INDAGINE SU UNA TRUFFA DA 30 MILIARDI
Per quanto concerne l’indagine riguardante il vicepresidente Ritchie, si tratta dell’estensione di un’inchiesta giudiziaria già in corso da tempo, che coinvolge oltre a Deutsche Bank anche altre banche tedesche, come DZ Bank e HypoVereinsbank, e che si concentra sulle cosiddette transazioni “cum-ex”. In buona sostanza si tratta di vendite di azioni allo scoperto (prese a prestito da un soggetto investitore, vendute sul mercato e ricomprate a un prezzo più basso il giorno stesso della ripartizione dei dividendi agli azionisti) sui cui profitti tassati si possono chiedere rimborsi fiscali. Sfruttando un difetto della legge tedesca sui rimborsi fiscali, sia gli acquirenti che i venditori dei titoli potevano ottenere un rimborso fiscale sulle imposte sui profitti versate, mentre in realtà gli acquirenti non avevano pagato alcuna tassa. Gli inquirenti ipotizzano che il rimborso non dovuto venisse spartito fra i due soggetti della transazione e le banche che facilitavano l’operazione. Nella sola Germania questo genere di truffa sarebbe costata alle casse pubbliche 30 miliardi di euro.
LA SPECULAZIONE AI NOSTRI DANNI
L’inchiesta è ancora in corso e nessuna banca ha finora subito condanne penali per questo genere di frode, ma alcune di esse hanno pagato sanzioni per mettere fine alle procedure d’indagine: 19,8 milioni di euro la HypoVereinsbank e 4 milioni la Deutsche Bank in riferimento a un’inchiesta aperta dalla procura di Francoforte.

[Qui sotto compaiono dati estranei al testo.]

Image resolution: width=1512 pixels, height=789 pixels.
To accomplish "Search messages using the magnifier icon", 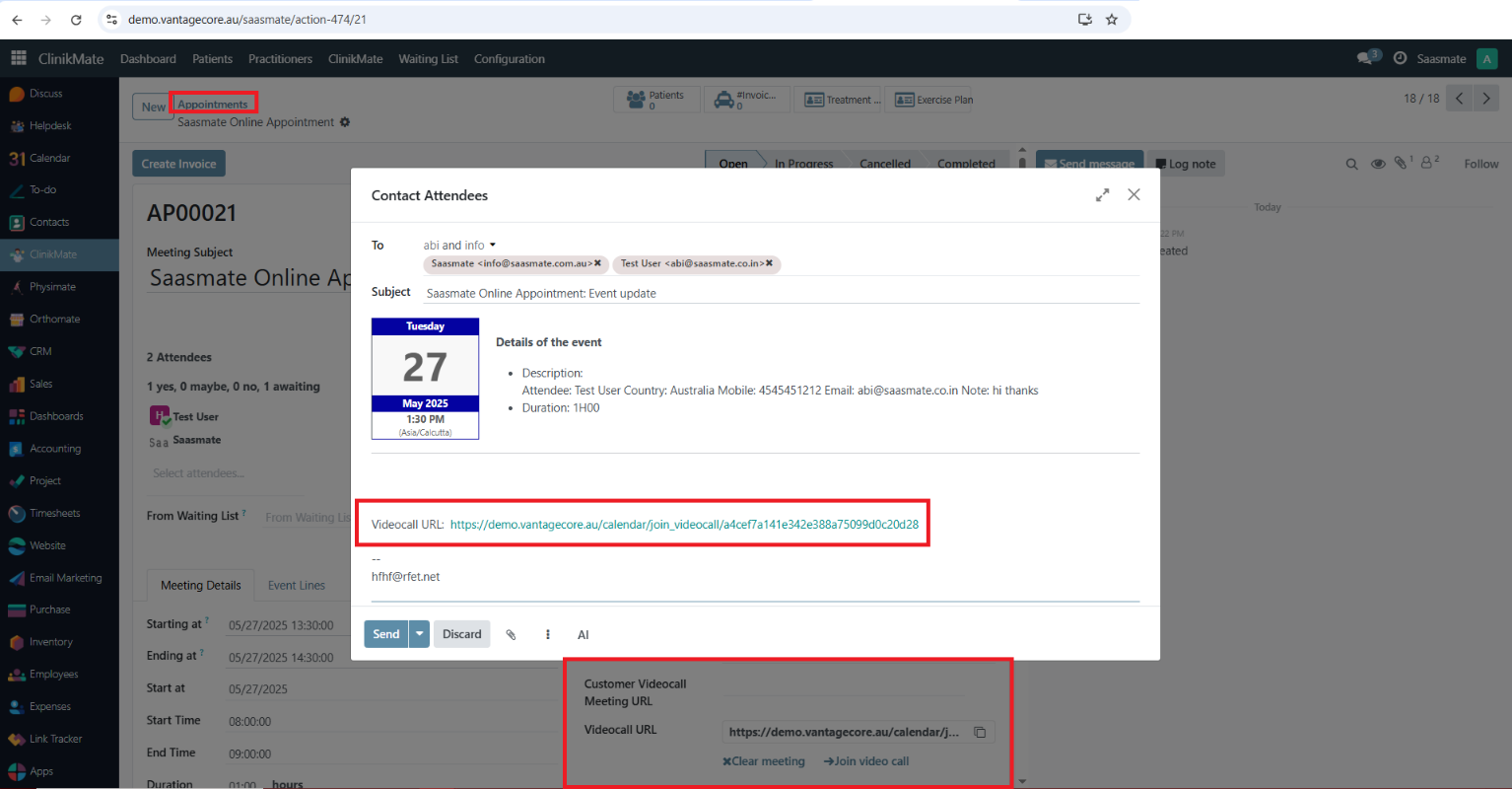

Fra il 2010 e il 1° luglio 2011 Deutsche Bank mandò in fibrillazione i mercati finanziari mondiali vendendo 7 degli 8 miliardi di euro di titoli di Stato italiani che deteneva. Alla fine di luglio ne aveva già ricomprati tre, a prezzi molto più bassi di quelli a cui li aveva venduti. L’operazione speculativa mise in difficoltà la sostenibilità del debito italiano e fece scrivere al Financial Times che i grandi investitori stavano fuggendo dall’Italia. Era invece principalmente una manovra speculativa per realizzare lauti profitti.